When some years ago I was given the opportunity to write stories set in the world of Sherlock Holmes, I chose Professor James Clovis Moriarty as the protagonist of my tales largely because, although the world knew his name, no one knew anything about him, as there was not yet anything to know. Surprisingly, considering his notoriety among fictional criminals, he is mentioned in only seven of Arthur Conan Doyle’s sixty-one Sherlock Holmes stories, figures in the plots of only two, and appears onstage in none of them. We know that Holmes thinks he is “the Napoleon of Crime…the organizer of half that is evil and nearly all that is undetected in [London]” but we are never told why or how except in the vaguest terms.

I was not presumptuous enough to use Holmes himself (although he does appear in my stories), but with just a little twist I could take the nebulous, insubstantial Professor Moriarty and give him flesh and bones. My thesis is that he was a criminal-no getting around that-but that he was more like a Robin Hood, a Raffles, or a Simon Templar than a Napoleon of crime. Why then did Holmes describe him as “the greatest schemer of all time, the organizer of every deviltry, the controlling brain of the underworld…”? Because, I choose to believe, Holmes had what the French call an idee fixe on the subject of Moriarty. The professor was the only man Holmes had ever met, with the exception of his brother Mycroft, who was smarter than he was, and it maddened him to the point of unreason. He could never catch Moriarty in any of his imagined schemes, which only reinforced his conviction that the professor was, indeed, an evil genius. I have explored this theory in, so far, five novels (The Infernal Device, Death By Gaslight, The Great Game, The Empress of India, and the soon-to-be-released, Who Thinks Evil), and in these four stories.

(The middle name of “Clovis,” incidently is my addition, to differentiate Professor James Moriarty from his brother Colonel James Moriarty, who is mentioned in one of Sir Arthur’s stories.)

YEARS AGO AND IN A DIFFERENT PLACE

My name is Professor James Clovis Moriarty, Ph.
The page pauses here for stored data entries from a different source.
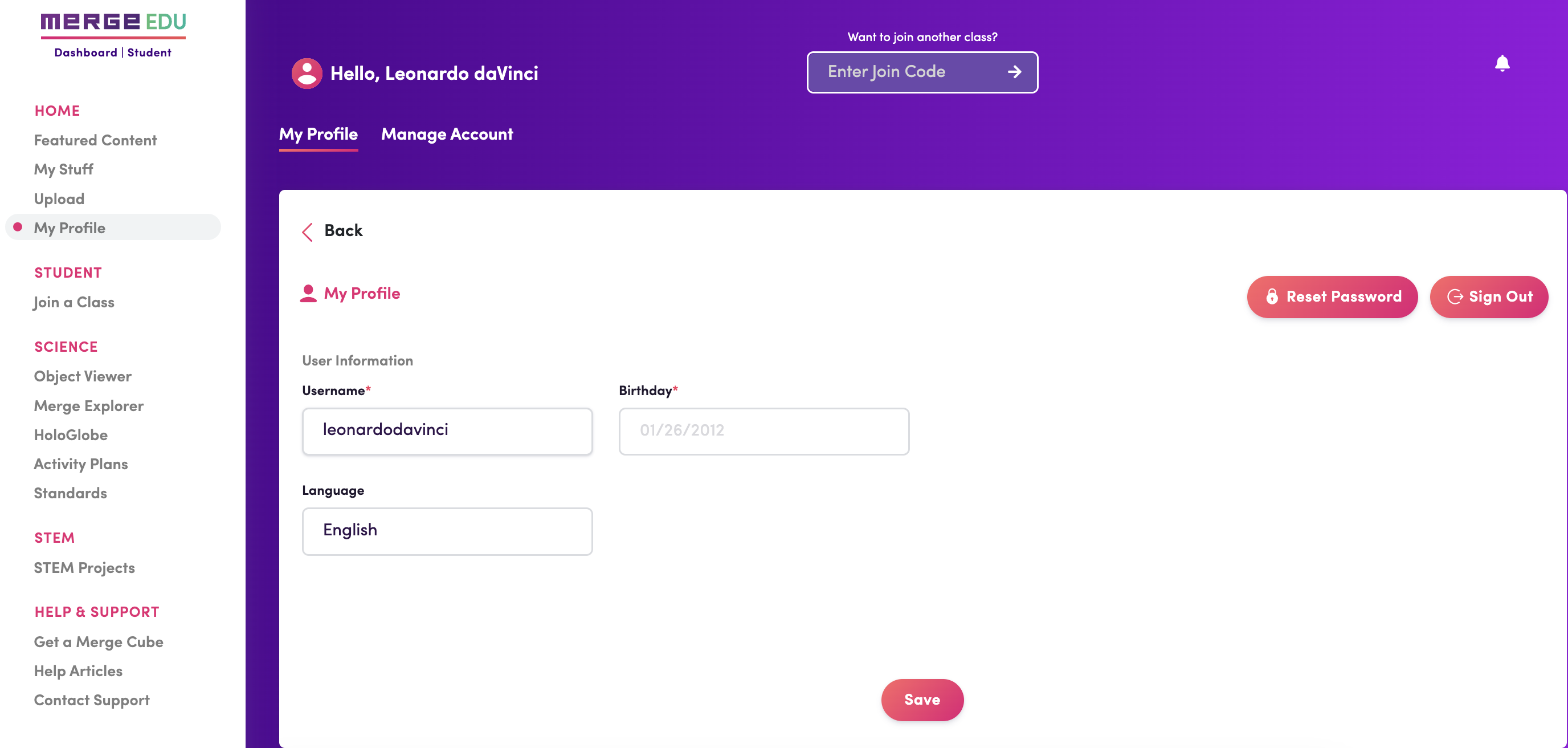Focus the Enter Join Code field
This screenshot has width=1568, height=748.
pyautogui.click(x=907, y=72)
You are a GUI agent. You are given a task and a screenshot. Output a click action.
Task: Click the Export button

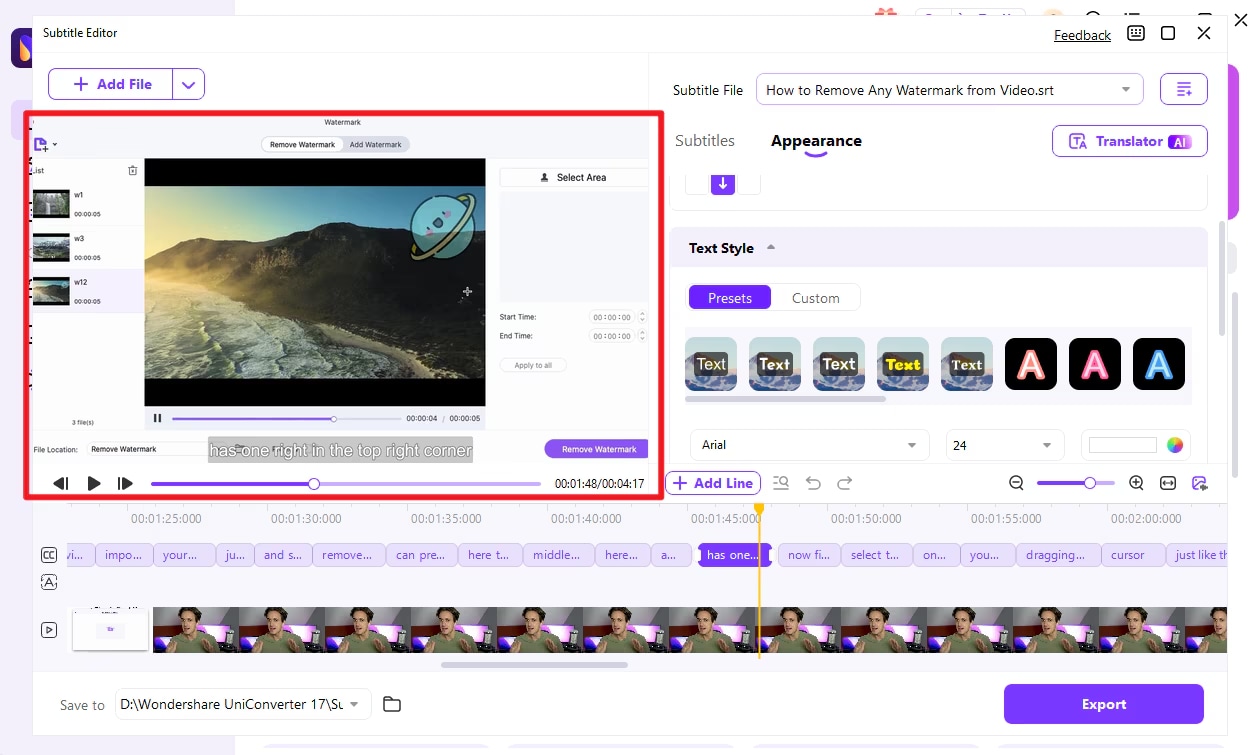[1103, 704]
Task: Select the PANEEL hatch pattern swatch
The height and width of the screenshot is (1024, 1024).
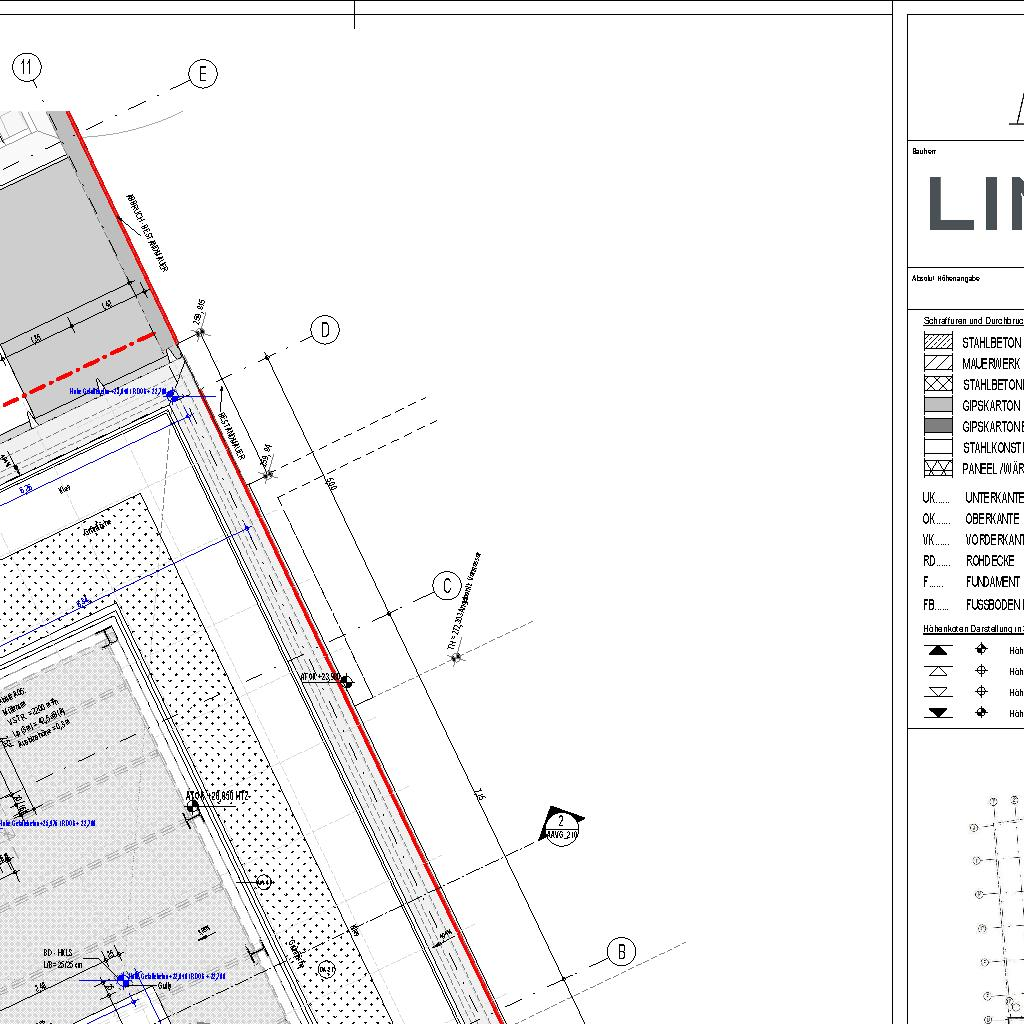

D., F.R.A.S. You may have heard of me. I have been the author of a number of well-regarded scientific monographs and journal articles over the past few decades, including a treatise on the Binomial Theorem, and a monograph titled “The Dynamics of an Asteroid,” which was well received in scientific circles both in Great Britain and on the continent. My recent paper in the British Astronomical Journal, “Observations on the July, 1889 Eclipse of Mercury with Some Speculations Concerning the Effect of Gravity on Light Waves,” has occasioned some comment among those few who could understand its implications.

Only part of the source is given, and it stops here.